You may receive unsolicited NFT airdrops that appear to be vouchers, promising free money if redeemed on a third-party website. These NFTs often contain links to external sites.
Be warned: these NFT vouchers are scams. Their aim is to lure you to third-party sites or apps where you'll be asked to share your 24-word recovery phrase or to sign a malicious transaction with your Ledger device, granting the scammer access to your accounts.
Given the transparent nature of blockchain addresses, stopping these scams is impossible. Even creating a new account won't help. However, you can protect yourself with some very simple steps.

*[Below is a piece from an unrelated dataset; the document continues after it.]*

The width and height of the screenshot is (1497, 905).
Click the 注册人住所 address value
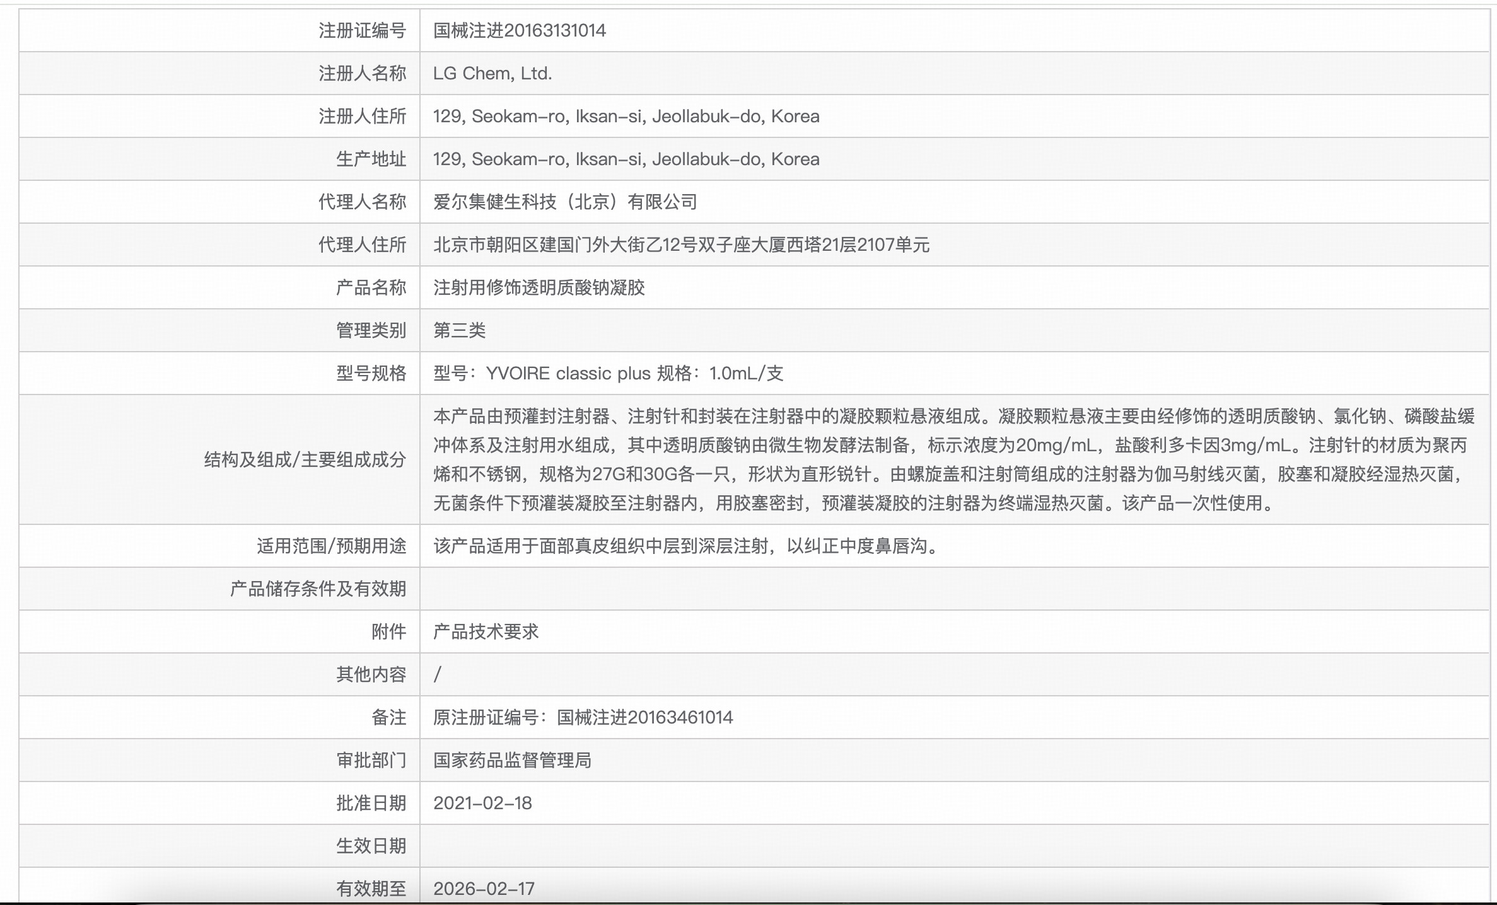626,116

When faced with an unwanted NFT voucher with links, it's best to observe the following rules:
- NEVER share or type your 24-word recovery phrase into any website or app. This phrase is the master key to all your accounts. Anyone gaining access to it could compromise your accounts and steal your funds.
- Avoid any interaction with links or websites associated with the NFT
- Do not send the NFT to another account or a burner address. Doing so requires interaction with the NFT's underlying smart contract, which could be malicious.
- Simply hide the NFT in Ledger Live by right-clicking on the NFT then selecting Hide NFT Collection.
I followed a link to a malicious website
Clicking or following a link embedded in a malicious NFT is not enough to compromise your wallet. The only scenarios that place your wallet at risk are sharing or typing out your 24-word recovery phrase, or signing a malicious transaction with your Ledger device.
If you suspect you've signed a malicious transaction using your Ledger device, act quickly. Use revoke.cash to immediately revoke all permissions associated with your account, and then contact customer support for further assistance.